In particolare, i soggetti obbligati sono gli operatori di rete, i fornitori di un bouquet di programmi pay tv, fornitori di servizi di media audiovisivi o radiofonici, i fornitori di servizi interattivi associati e/o di servizi di accesso condizionato, i soggetti esercenti l’attività di radiodiffusione, le imprese concessionarie di pubblicità (ivi compresi  i soggetti che esercitano attività di pubblicità online e pubblicità cinematografica), le agenzie di stampa a carattere nazionale (ivi compresi i soggetti i cui notiziari siano distribuiti in abbonamento, a titolo oneroso, qualunque sia il mezzo di trasmissione utilizzato, ad almeno un editore a carattere nazionale che realizzi un prodotto ai sensi della legge n. 62 del 2001), gli editori, anche in formato elettronico, di giornali quotidiani, periodici o riviste, altre pubblicazioni periodiche ed annuaristiche e altri prodotti editoriali.

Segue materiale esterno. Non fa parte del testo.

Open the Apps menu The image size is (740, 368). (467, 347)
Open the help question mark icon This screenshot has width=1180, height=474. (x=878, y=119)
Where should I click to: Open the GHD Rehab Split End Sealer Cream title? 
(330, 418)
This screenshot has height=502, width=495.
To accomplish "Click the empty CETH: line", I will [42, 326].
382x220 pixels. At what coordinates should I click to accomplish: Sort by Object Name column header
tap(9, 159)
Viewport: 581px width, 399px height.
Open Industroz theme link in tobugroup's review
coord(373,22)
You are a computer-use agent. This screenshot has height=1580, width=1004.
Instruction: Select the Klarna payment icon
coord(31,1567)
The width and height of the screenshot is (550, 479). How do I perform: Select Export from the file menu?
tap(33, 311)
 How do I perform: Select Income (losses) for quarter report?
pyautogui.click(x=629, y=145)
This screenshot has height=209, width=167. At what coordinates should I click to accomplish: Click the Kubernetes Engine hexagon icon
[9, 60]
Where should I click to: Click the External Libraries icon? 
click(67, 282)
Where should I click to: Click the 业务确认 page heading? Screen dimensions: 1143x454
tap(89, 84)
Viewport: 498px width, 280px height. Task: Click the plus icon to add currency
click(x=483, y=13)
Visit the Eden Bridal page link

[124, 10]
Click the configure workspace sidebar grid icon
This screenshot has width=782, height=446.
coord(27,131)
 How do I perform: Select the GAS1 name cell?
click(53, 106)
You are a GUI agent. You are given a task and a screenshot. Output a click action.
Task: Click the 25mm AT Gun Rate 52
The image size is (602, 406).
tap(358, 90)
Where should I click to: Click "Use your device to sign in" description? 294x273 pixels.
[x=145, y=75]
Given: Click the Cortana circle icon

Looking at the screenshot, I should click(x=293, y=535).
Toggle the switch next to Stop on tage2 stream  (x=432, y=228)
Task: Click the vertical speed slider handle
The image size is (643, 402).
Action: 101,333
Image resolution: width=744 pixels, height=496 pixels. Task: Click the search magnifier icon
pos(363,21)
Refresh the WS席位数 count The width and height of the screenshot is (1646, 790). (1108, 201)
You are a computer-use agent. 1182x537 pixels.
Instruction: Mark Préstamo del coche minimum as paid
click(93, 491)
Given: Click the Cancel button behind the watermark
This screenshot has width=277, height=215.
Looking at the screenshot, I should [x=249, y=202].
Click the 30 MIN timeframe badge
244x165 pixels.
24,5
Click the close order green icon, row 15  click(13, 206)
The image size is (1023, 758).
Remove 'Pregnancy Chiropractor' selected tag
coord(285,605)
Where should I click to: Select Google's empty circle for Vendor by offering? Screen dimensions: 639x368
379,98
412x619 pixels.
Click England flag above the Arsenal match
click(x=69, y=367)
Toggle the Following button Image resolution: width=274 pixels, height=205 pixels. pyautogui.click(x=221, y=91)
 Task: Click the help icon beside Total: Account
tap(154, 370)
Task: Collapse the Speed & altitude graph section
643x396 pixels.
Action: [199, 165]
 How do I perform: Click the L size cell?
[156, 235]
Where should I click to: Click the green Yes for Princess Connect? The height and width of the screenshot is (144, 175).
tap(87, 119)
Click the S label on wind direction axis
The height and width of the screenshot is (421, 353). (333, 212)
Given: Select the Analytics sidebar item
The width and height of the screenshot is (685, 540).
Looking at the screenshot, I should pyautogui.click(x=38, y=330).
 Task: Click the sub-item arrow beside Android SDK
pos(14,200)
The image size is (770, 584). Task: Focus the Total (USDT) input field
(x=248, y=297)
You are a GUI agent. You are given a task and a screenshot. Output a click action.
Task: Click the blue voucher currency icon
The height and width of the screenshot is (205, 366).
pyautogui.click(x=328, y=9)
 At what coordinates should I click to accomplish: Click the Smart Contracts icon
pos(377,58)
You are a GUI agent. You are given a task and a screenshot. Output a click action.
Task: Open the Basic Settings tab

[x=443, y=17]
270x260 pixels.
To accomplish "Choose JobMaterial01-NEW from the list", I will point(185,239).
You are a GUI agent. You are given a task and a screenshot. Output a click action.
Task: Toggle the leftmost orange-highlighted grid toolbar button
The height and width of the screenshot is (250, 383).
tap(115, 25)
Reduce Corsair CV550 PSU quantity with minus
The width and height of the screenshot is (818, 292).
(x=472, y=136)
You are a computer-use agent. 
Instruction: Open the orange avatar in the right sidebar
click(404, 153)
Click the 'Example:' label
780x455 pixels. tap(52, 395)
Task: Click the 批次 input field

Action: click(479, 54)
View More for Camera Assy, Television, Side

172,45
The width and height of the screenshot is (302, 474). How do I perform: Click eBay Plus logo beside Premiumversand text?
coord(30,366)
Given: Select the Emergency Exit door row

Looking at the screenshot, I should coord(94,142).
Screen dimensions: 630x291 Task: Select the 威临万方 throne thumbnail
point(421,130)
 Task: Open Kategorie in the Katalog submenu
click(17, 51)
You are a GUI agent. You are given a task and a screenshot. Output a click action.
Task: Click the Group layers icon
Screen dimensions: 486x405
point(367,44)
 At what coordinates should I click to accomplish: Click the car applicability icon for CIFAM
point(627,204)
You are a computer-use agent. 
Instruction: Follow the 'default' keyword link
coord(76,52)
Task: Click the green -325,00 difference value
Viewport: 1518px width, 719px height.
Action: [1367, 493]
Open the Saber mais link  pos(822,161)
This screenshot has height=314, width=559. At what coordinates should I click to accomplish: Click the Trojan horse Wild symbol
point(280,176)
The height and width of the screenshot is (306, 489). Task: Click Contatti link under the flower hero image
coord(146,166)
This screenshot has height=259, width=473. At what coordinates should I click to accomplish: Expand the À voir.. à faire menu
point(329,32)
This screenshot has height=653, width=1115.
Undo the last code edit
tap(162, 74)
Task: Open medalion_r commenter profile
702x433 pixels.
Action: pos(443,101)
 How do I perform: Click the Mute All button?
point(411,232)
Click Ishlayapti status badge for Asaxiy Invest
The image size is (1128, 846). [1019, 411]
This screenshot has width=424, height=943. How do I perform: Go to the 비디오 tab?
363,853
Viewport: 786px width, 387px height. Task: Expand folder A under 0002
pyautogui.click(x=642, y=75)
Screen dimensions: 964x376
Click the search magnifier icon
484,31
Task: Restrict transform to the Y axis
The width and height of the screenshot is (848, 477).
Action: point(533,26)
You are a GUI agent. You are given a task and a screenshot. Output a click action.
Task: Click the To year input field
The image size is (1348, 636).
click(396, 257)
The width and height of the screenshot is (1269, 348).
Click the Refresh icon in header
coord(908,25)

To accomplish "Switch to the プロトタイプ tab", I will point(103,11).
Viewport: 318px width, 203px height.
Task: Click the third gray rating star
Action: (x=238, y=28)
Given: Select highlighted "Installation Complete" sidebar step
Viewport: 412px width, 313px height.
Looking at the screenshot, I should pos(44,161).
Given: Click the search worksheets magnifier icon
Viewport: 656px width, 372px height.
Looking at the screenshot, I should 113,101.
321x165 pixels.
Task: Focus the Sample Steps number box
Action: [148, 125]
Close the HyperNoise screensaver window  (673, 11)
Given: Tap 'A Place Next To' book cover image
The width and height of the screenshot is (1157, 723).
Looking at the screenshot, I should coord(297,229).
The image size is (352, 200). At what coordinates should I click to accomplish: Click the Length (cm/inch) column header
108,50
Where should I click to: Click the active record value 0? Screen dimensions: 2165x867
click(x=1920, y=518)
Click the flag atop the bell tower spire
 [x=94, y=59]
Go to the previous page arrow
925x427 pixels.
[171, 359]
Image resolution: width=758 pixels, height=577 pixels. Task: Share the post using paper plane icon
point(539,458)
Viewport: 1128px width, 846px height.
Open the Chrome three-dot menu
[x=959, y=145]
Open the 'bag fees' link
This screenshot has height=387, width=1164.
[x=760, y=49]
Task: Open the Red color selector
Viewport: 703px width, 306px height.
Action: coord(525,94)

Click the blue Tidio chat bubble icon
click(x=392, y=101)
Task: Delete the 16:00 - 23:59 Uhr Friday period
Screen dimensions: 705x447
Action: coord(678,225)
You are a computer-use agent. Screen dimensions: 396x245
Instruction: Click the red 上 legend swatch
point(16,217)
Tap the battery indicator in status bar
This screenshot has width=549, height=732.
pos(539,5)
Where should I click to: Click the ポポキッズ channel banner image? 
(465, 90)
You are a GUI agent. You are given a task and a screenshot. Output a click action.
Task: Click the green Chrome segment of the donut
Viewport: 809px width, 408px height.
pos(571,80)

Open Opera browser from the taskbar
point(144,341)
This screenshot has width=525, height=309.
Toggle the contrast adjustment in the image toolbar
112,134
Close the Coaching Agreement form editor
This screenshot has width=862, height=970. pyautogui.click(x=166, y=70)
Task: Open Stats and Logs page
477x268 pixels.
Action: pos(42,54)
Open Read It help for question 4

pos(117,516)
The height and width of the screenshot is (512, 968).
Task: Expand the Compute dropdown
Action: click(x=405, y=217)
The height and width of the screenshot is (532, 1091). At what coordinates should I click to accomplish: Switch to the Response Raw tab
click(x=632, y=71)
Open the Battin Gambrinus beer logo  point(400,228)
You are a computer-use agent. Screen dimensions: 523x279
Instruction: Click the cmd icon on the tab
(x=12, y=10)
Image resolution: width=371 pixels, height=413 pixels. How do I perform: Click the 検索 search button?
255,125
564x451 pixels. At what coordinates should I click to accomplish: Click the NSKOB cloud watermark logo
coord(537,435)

Sono esentati dall’obbligo dell’invio della comunicazione i soggetti che, nell’anno di riferimento, abbiano realizzato ricavi totali (incluse le provvidenze pubbliche e le convenzioni con soggetti pubblici) riferibili alle attività rilevate dalla IES pari a zero euro.

Ricordiamo che la violazione del suddetto obbligo di comunicazione, nonché l’indicazione di dati non corrispondenti alla realtà, comporta l’applicazione delle sanzioni di cui all’art. 1, commi 29, 30 e 31, della legge 31 luglio 1997, n. 249.